Source passage —
>>>>>

I'm a member of the Ohio fishing reports group on Facebook and it is interesting to see the difference in the level of detail people post about their spots on here and on there. Sometimes I wonder if people are saying they're at a different spot than they really are to throw everyone off, otherwise they will just be drawing a ton of pressure (and litter, sadly) to their favorite hole. Don't get me wrong, I interact with a lot of great people here and on the Facebook group and I'm thankful for all of the great information, just making an observation.


----------



## Saugeyefisher (Jul 19, 2010)

614freshwater said:


> I'm a member of the Ohio fishing reports group on Facebook and it is interesting to see the difference in the level of detail people post about their spots on here and on there. Sometimes I wonder if people are saying they're at a different spot than they really are to throw everyone off, otherwise they will just be drawing a ton of pressure (and litter, sadly) to their favorite hole. Don't get me wrong, I interact with a lot of great people here and on the Facebook group and I'm thankful for all of the great information, just making an observation.

<<<<<

Directions — Reproduce the forum thread about sharing Ohio fishing spots word for word, from its first line through the quoted post at the end.

Recorded information —
>>>>>

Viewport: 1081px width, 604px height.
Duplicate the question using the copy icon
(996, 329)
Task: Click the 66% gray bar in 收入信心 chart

<<<<<

Complete response —
I'm a member of the Ohio fishing reports group on Facebook and it is interesting to see the difference in the level of detail people post about their spots on here and on there. Sometimes I wonder if people are saying they're at a different spot than they really are to throw everyone off, otherwise they will just be drawing a ton of pressure (and litter, sadly) to their favorite hole. Don't get me wrong, I interact with a lot of great people here and on the Facebook group and I'm thankful for all of the great information, just making an observation.


----------



## Saugeyefisher (Jul 19, 2010)

614freshwater said:


> I'm a member of the Ohio fishing reports group on Facebook and it is interesting to see the difference in the level of detail people post about their spots on here and on there. Sometimes I wonder if people are saying they're at a different spot than they really are to throw everyone off, otherwise they will just be drawing a ton of pressure (and litter, sadly) to their favorite hole. Don't get me wrong, I interact with a lot of great people here and on the Facebook group and I'm thankful for all of the great information, just making an observation.